Владеющий древней магией Якоби обманывает Вергеруса, создавая усилием воли иллюзию детей, лежащих на полу. Они неподвижны, будто мертвецы. На самом деле Якоби вывозит детей контрабандой, спрятав в огромном сундуке. Это символическое погребение, недаром сундук похож на гроб; в доме мудрого еврея они вылезают из ящика, будто возрождаясь к новой жизни. Якоби и Арон отводят Фанни и Александра в их спальню. Окно занавешено алой шторой, вся комната окрашена красным[39]. Это ирреальное, промежуточное пространство между жизнью, кипящей за окном, и смертью заживо в доме епископа. Чудесное спасение брата и сестры стариком Якоби – зона невозможного, которое вдруг оказывается осуществимым.

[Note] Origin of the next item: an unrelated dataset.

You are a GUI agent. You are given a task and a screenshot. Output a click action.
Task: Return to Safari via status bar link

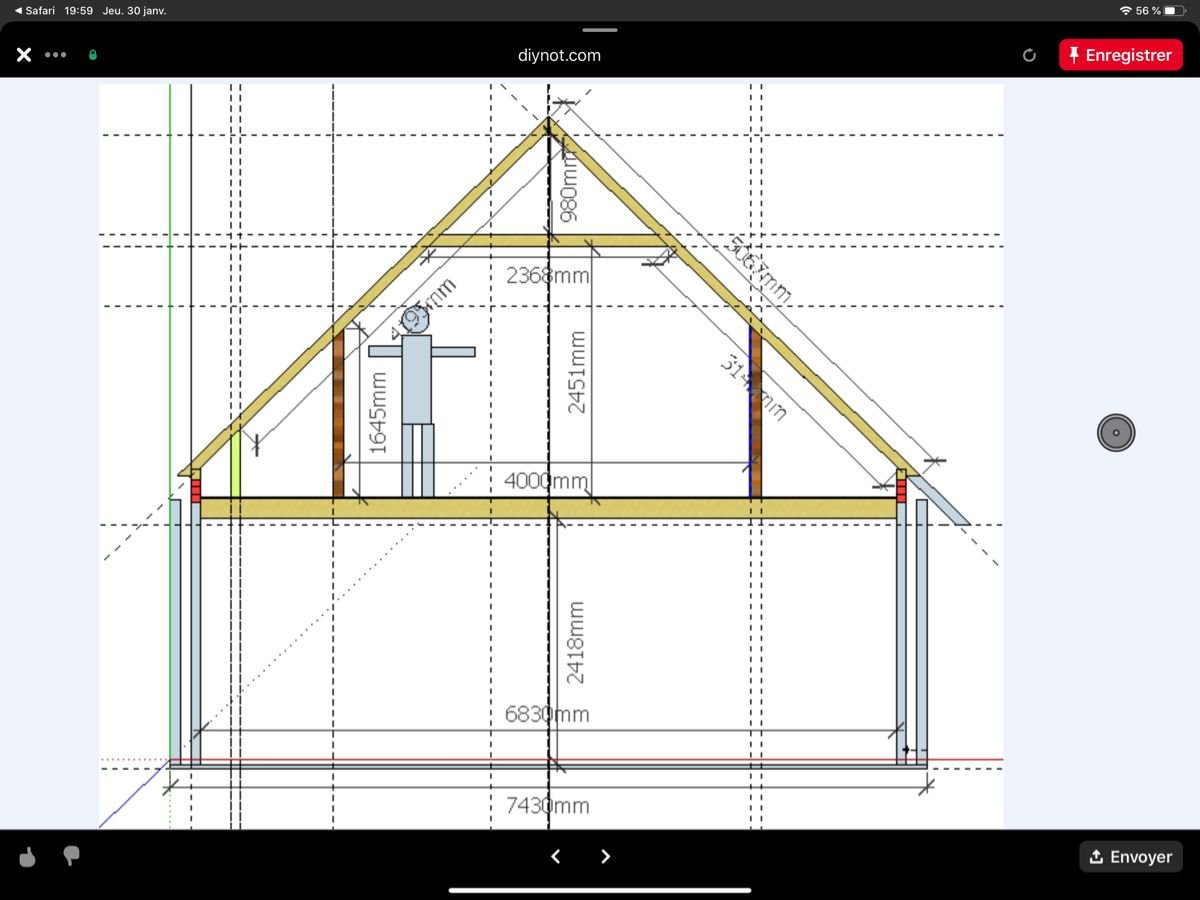click(x=34, y=10)
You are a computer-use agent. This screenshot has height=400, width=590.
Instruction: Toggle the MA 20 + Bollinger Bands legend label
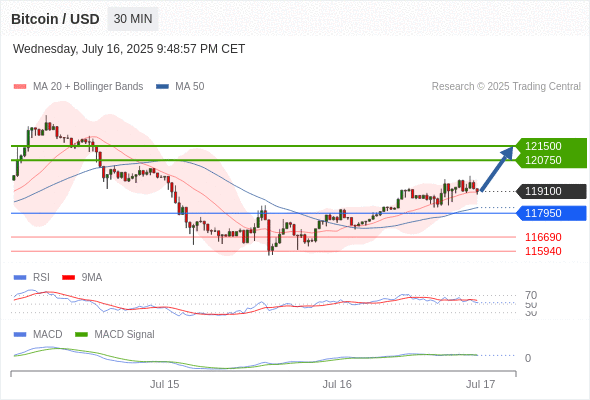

Еще одна выброшенная из кинопрокатного варианта сцена – в спальне детей. Якоби садится на стул в углу комнаты и читает детям из своей маленькой таинственной книжки (Тора? Талмуд? Свод заклинаний?). Или, скорее всего, фантазирует и импровизирует, рассказывая Александру о нем самом – юноше, который искал источник и поднимался на гору, к магическому облаку. Этот рассказ не функционален как элемент интриги, он лишь тормозит ее и уводит в сторону. Автор не экранизирует притчу Исаака, предлагая зрителю слова вместо изображений. Включение фантазии и уход в сторону от утилитарности фабулы лучше всего демонстрируют применение сериальной формы Бергманом. Мы вступаем на территорию невидимого, которое на считанные секунды материализуется в видении (сне наяву) Александра: мальчик окажется в толпе чужаков, среди которых появится Смерть из пролога.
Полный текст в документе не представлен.